Within the data below, find the string "agent" and return each line where it occurs.

══ MATERIAL FOR THE TASK

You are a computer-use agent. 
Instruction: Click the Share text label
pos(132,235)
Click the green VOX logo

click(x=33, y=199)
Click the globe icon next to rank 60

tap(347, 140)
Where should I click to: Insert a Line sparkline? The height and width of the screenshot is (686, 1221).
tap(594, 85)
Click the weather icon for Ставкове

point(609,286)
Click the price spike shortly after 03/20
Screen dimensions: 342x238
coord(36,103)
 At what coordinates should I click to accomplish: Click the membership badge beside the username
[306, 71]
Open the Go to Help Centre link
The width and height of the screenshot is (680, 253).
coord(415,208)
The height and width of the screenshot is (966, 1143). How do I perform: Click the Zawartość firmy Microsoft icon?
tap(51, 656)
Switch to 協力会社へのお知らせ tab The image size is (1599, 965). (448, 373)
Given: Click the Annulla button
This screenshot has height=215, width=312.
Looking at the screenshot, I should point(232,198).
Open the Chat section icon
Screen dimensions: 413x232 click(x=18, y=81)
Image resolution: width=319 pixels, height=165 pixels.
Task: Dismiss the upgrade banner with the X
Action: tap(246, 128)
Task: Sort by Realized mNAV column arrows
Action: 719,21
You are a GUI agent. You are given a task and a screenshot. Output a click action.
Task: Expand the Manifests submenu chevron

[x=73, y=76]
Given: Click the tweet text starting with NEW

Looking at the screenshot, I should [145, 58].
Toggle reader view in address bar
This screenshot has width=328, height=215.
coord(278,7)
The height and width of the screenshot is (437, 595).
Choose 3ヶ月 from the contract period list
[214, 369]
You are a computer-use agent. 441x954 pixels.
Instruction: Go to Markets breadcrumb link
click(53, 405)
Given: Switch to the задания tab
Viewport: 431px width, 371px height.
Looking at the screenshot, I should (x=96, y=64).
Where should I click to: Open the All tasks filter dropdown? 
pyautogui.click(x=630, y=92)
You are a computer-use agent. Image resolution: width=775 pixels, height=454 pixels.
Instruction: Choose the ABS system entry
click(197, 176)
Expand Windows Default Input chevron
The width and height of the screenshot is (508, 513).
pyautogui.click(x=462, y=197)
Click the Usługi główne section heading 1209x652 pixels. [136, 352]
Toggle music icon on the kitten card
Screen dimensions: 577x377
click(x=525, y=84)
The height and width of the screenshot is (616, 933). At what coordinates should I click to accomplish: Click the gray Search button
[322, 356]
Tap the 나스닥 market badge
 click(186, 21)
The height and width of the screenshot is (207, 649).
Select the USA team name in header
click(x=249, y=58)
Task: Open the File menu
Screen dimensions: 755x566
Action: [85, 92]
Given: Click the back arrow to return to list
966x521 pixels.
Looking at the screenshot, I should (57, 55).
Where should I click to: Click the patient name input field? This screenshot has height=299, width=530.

════

ANSWER BOX:
You are a computer-use agent. 
You are a GUI agent. You are given a task and a screenshot. Output a click action.
You are a computer-use agent. 441x954 pixels.
You are a computer-use agent. Image resolution: width=775 pixels, height=454 pixels.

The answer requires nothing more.